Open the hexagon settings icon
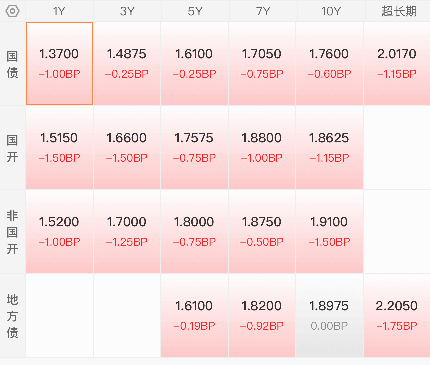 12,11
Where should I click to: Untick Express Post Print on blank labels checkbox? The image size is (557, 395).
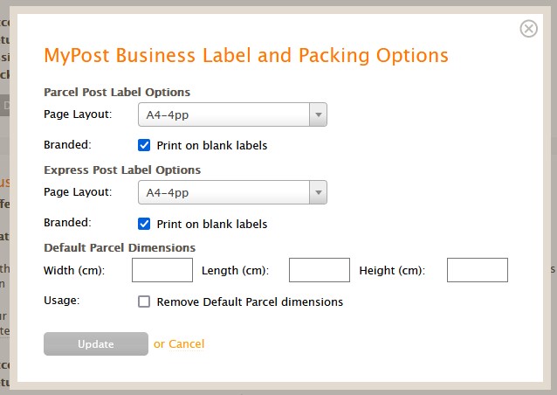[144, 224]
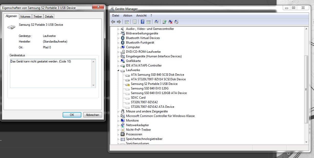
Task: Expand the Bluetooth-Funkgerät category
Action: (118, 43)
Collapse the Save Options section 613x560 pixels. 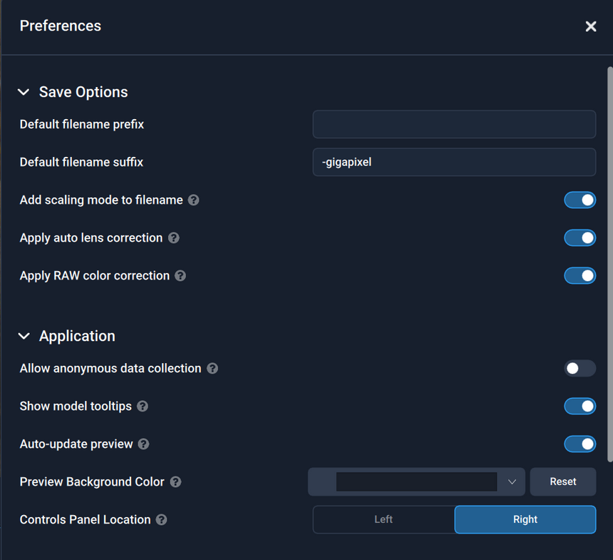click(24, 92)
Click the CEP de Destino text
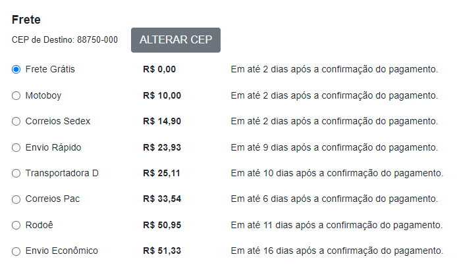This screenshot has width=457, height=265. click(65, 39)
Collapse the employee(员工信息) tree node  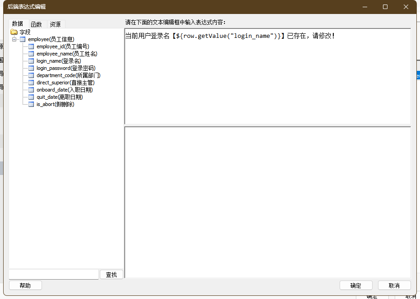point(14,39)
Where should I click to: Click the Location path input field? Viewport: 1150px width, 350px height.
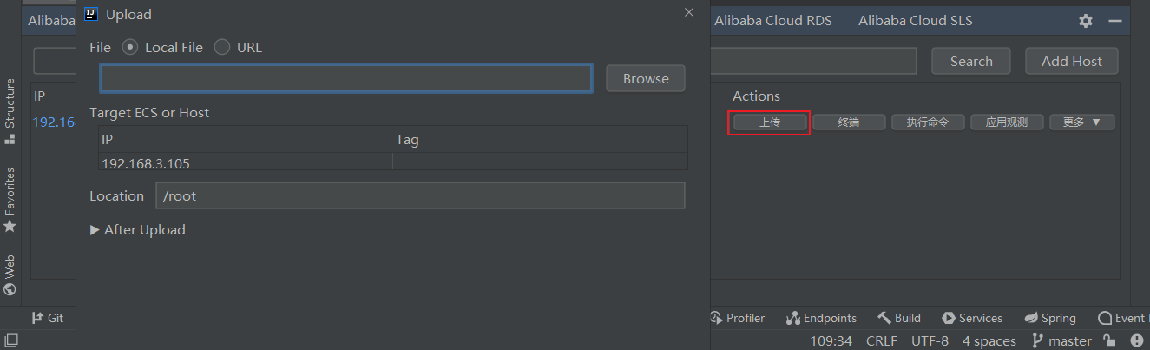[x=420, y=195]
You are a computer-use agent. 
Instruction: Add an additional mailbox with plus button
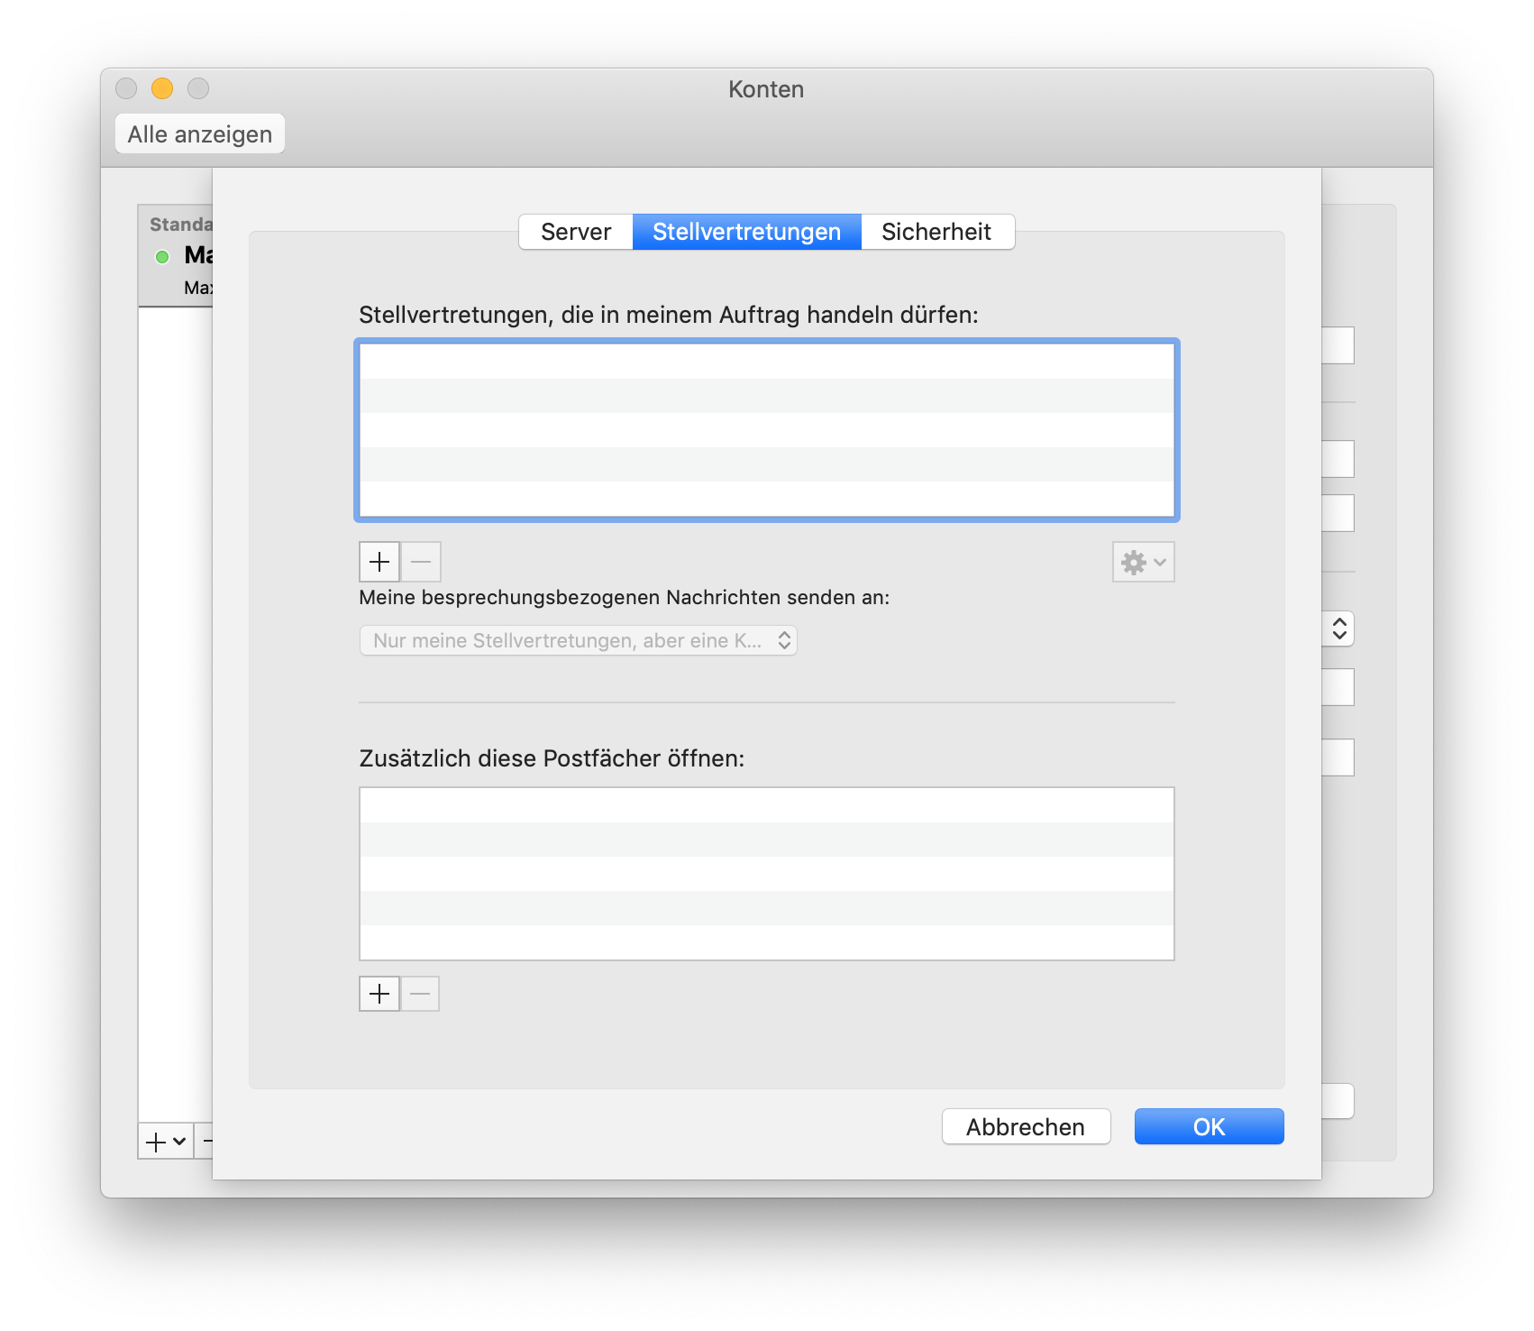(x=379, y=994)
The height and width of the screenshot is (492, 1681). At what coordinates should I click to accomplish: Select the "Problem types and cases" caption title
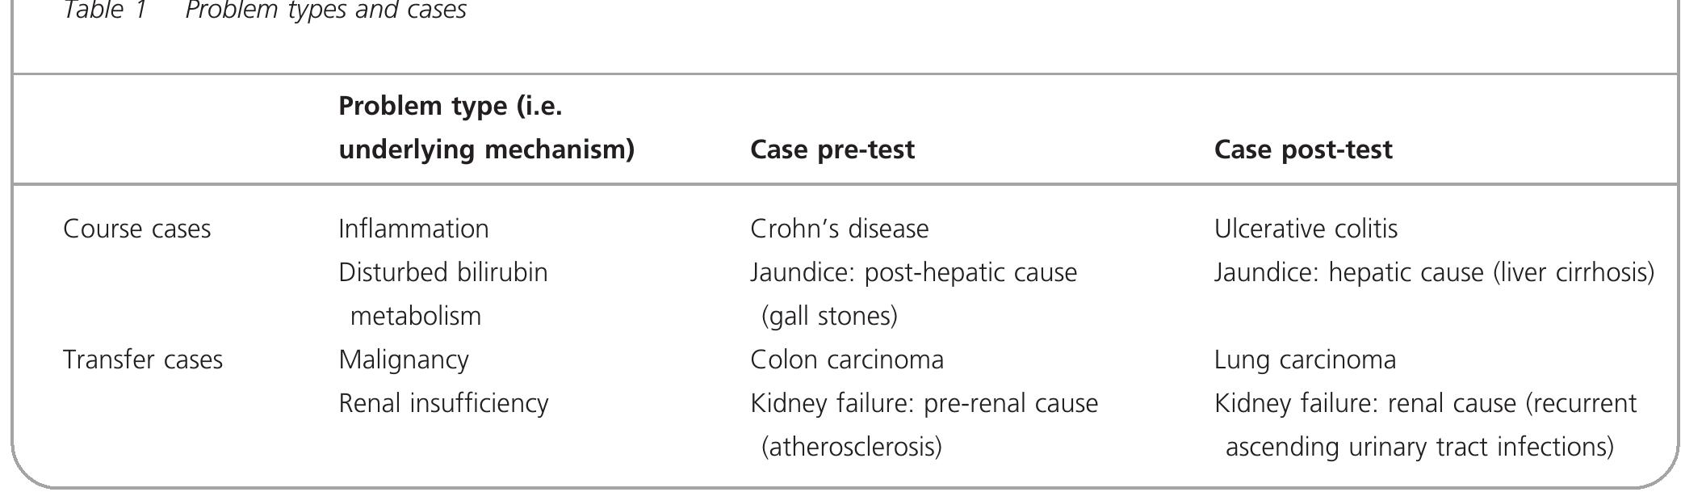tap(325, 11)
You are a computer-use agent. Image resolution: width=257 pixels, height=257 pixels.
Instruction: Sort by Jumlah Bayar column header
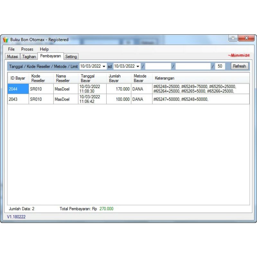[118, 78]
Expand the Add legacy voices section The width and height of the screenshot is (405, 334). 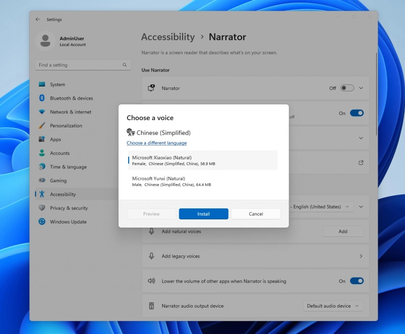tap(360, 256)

→ **Problem requirements**: Find every line in the records that has the word "agent". Copy those lines.

→ **Solution**:
You are a computer-use agent. 
You are a computer-use agent. Image resolution: width=257 pixels, height=257 pixels.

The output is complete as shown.